* [How to complete this task]:
The task calls for the line containing "The image size is (1343, 896)." and all later lines, through the end of the entries below, to be set down exactly and without pictures.

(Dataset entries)
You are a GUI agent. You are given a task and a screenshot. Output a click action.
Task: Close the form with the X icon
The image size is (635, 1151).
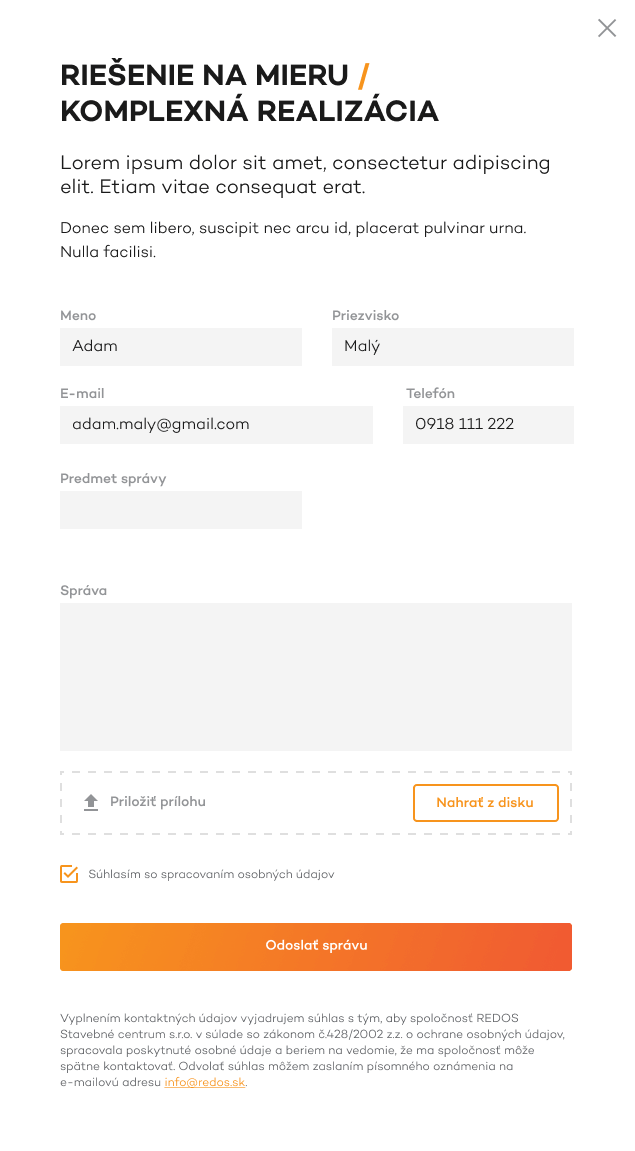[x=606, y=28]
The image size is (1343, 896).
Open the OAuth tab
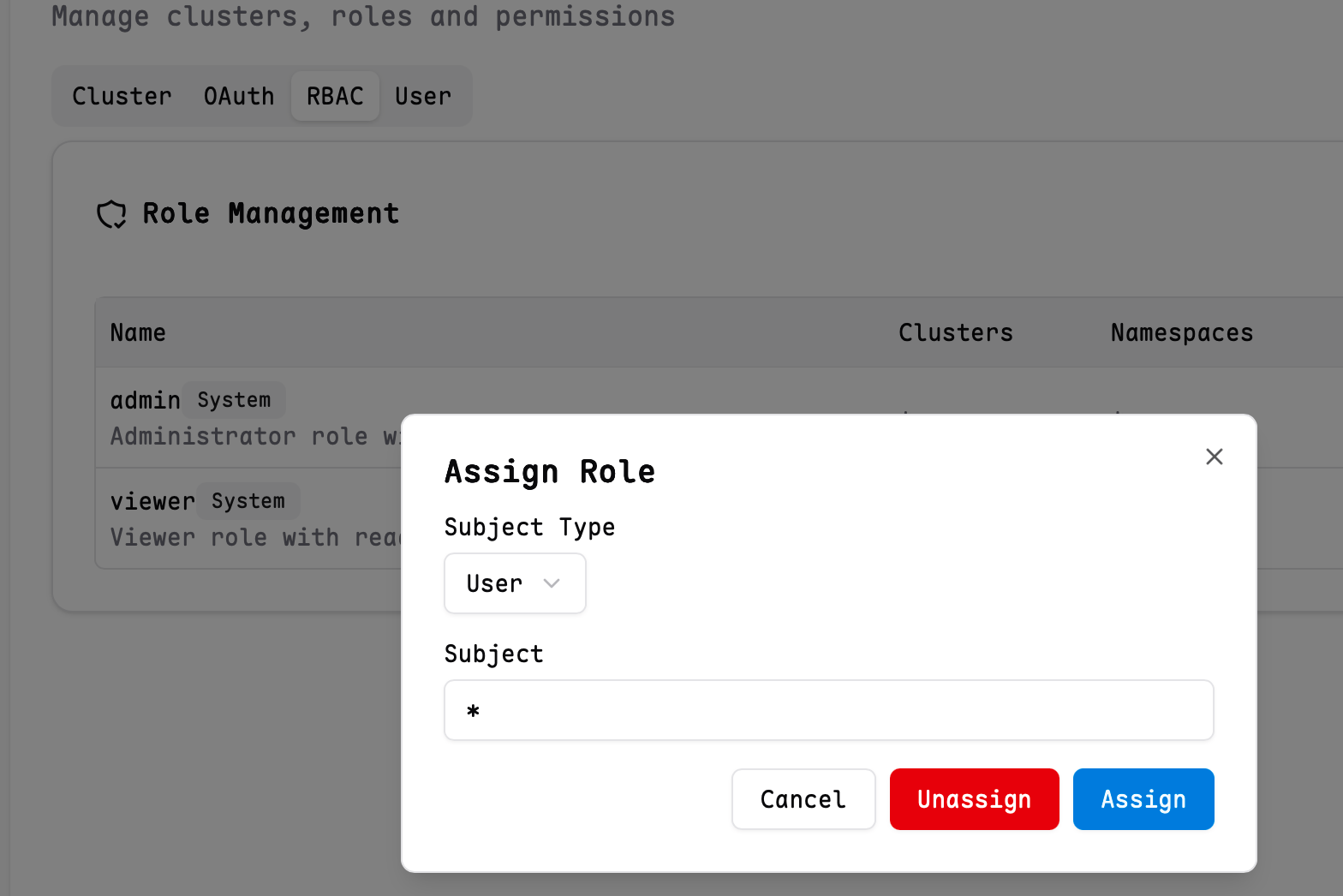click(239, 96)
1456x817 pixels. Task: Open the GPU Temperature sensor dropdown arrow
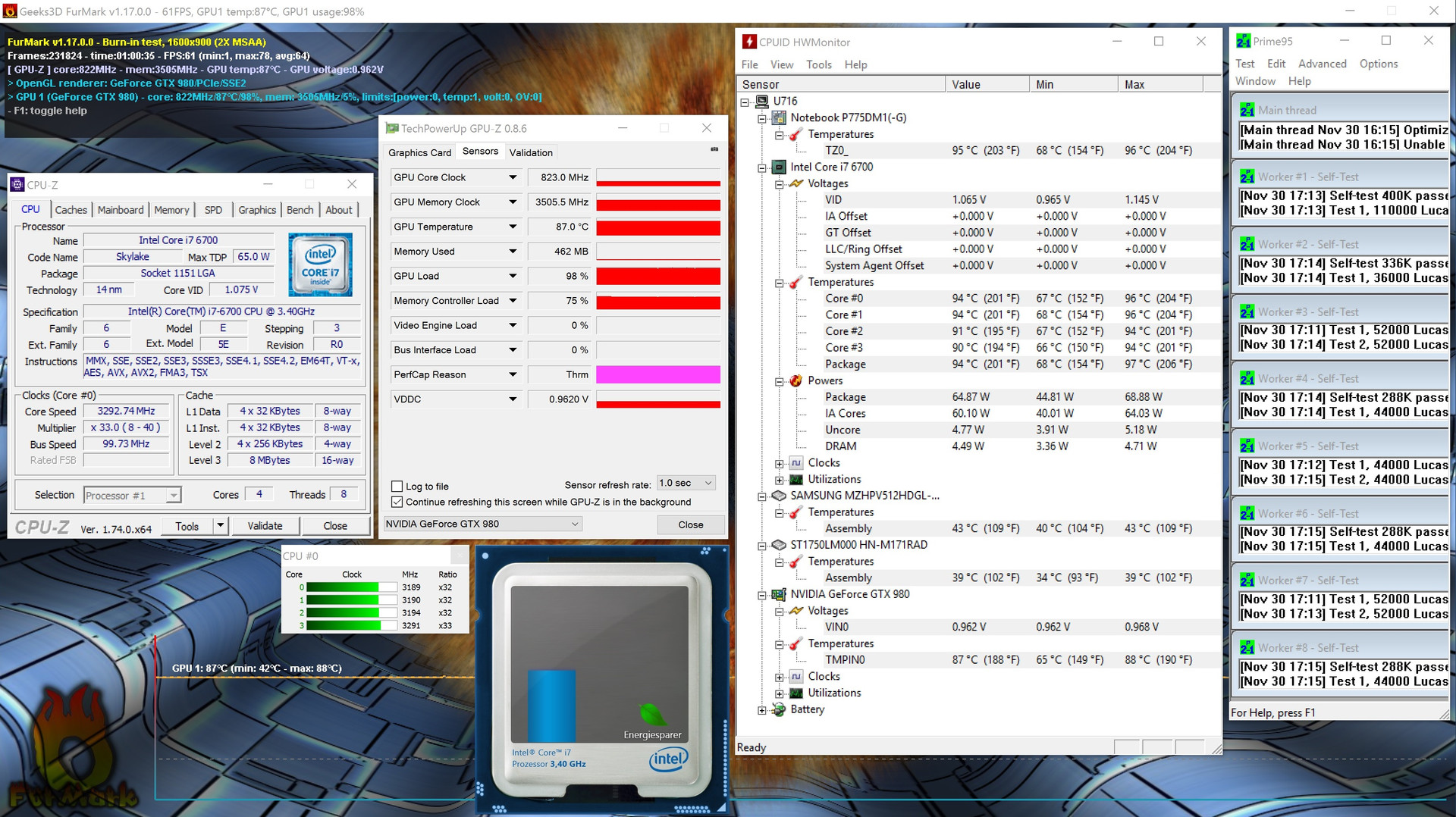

* [The completed task]:
The image size is (1343, 896).
Open the OAuth tab
click(239, 96)
1456x817 pixels. Task: Open the GPU Temperature sensor dropdown arrow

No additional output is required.